9Certains ouvrages mentionnent de plus que les groupes composés de gens qui ne se connaissent pas sont à privilégier puisque la « familiarité » aurait tendance à inhiber la divulgation de certaines informations ou opinions et à produire des opinions plus homogènes (Bernard, 2006 ; Geoffrion, 2003). Un autre danger à regrouper des gens qui se connaissent implique que certaines informations pertinentes pour la recherche peuvent être tenues pour acquises, les participants n’ayant alors pas tendance à en discuter (Morgan, 1997). Rassembler des étrangers ne semble toutefois pas réaliste lorsque le groupe de discussion se tient au sein d’une communauté de taille relativement faible et que le profil recherché augmente les probabilités que les participants se connaissent. Ainsi, non seulement certains des participants à nos groupes de discussion se connaissaient, mais ils étaient parfois même des partenaires de chasse et de pêche, partageant conséquemment un lot d’expériences communes. Ceci ne semble toutefois pas avoir nui au bon fonctionnement des entretiens. Les participants qui avaient l’habitude de chasser ou de pêcher ensemble pouvaient s’interroger entre eux afin de mieux se remémorer certains événements en plus d’ajouter de nouveaux éléments aux propos tenus par leurs confrères. Selon Morgan (1997), la nécessité de rassembler des individus qui ne se connaissent pas constitue en effet un mythe, et ce qui importe en réalité est de s’assurer que le groupe peut discuter confortablement du sujet de recherche.

10Il paraît donc important de remettre en question les règles suggérées dans la plupart des guides portant sur la réalisation de groupes de discussion en regard des caractéristiques culturelles de la communauté étudiée. Par exemple, bien qu’il semble évident que le sexe constitue un critère à prendre en considération dans la formation de groupes homogènes, il est possible de croire, si l’on considère les changements colossaux qui ont marqué le mode de vie atikamekw au cours du dernier siècle, que les hommes et les femmes aînés présentent une homogénéité de background plus importante que les hommes de différentes générations, laquelle s’avère nécessaire à la réalisation de groupes de discussion (Morgan, 1997).
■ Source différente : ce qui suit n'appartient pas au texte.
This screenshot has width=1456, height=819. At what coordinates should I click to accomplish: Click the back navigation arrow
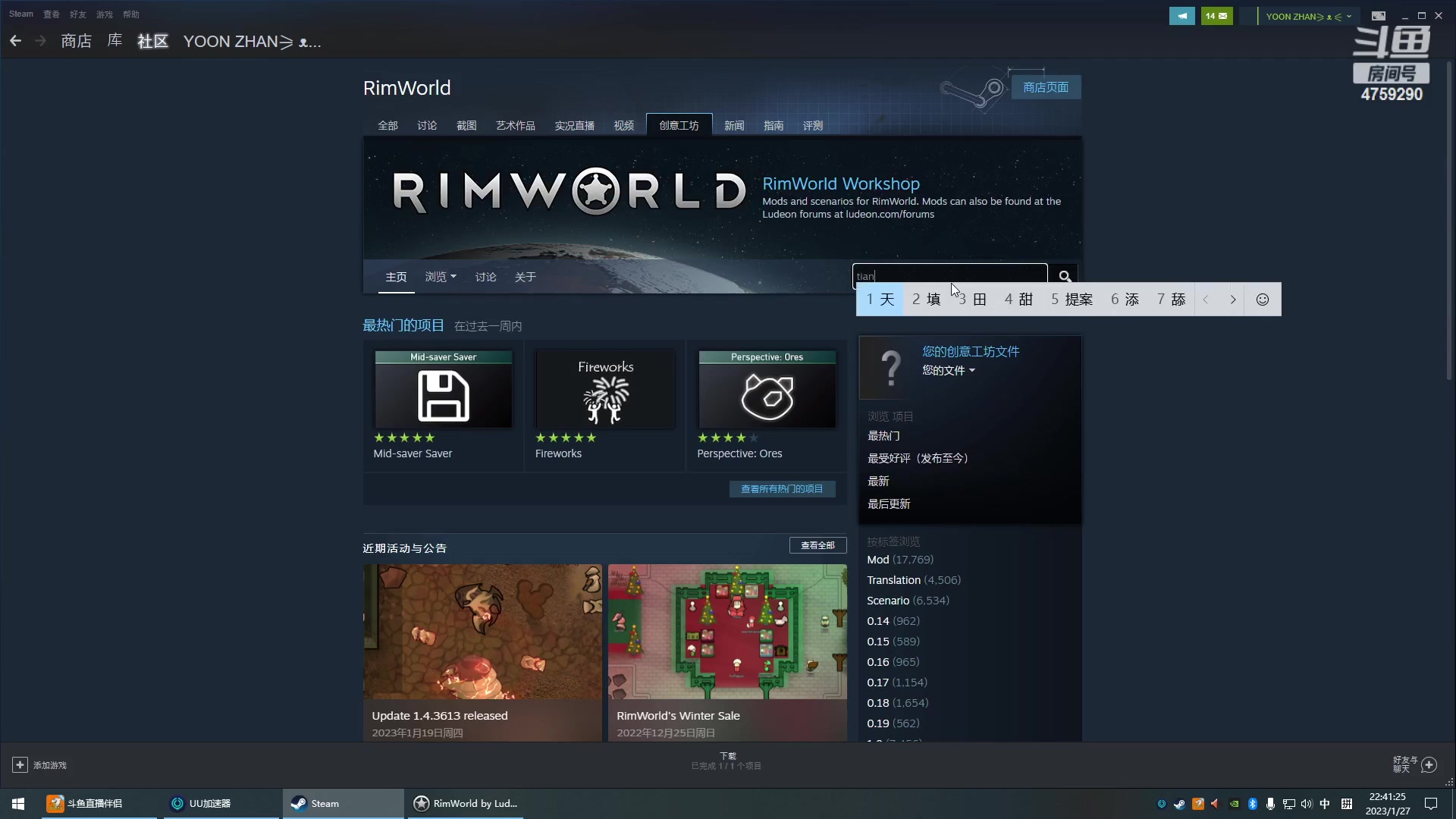click(16, 41)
Plusieurs participants aînés sont nés et ont vécu une partie de leur vie en forêt, ont pratiqué les activités de chasse et de pêche à des fins de subsistance et certains d’entre eux parlent exclusivement l’atikamekw. Pour la majorité, les hommes d’âge moyen ont quant à eux fréquenté les pensionnats, qui visaient leur assimilation (Poirier, 2001), et s’expriment couramment en français. Comme l’explique Morgan (1997), les participants de différentes générations peuvent ainsi avoir des problèmes à communiquer entre eux soit parce qu’ils possèdent des expériences distinctes par rapport au sujet de discussion, ou encore parce que des expériences similaires sont teintées par des perspectives générationnelles différentes. Enfin, l’âge et le genre à privilégier lors du recrutement des participants devraient être discutés directement avec les conseillers locaux afin de s’assurer de tenir compte des données pouvant être détenues par un sous-groupe particulier de la population (Ferguson et Messier, 1997).
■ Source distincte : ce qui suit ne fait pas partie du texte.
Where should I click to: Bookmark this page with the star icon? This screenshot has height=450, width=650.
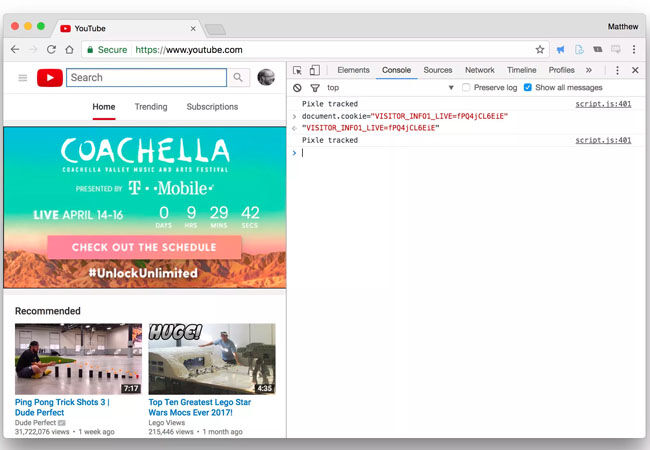point(540,49)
Le déroulement du groupe de discussion

11Afin d’assurer le bon déroulement du groupe de discussion, l’animateur doit démontrer un intérêt constant envers l’information transmise et adapter son vocabulaire et son attitude en fonction du groupe (Boutin, 2007). Les participants devraient se sentir en confiance et non jugés afin d’assurer la validité des données (Strickland, 1999). Certains aspects du rôle de l’animateur en tant que modérateur tel qu’il est décrit dans la littérature méritent néanmoins d’être remis en question. Alors qu’on suggère que le modérateur devrait intervenir afin d’inciter certains participants discrets à contribuer à la discussion ou de recadrer ceux qui tendent à trop parler, il semble que des commentaires au sujet du niveau de participation puissent être perçus comme impolis et culturellement inappropriés dans certains contextes culturels autochtones (Strickland, 1999).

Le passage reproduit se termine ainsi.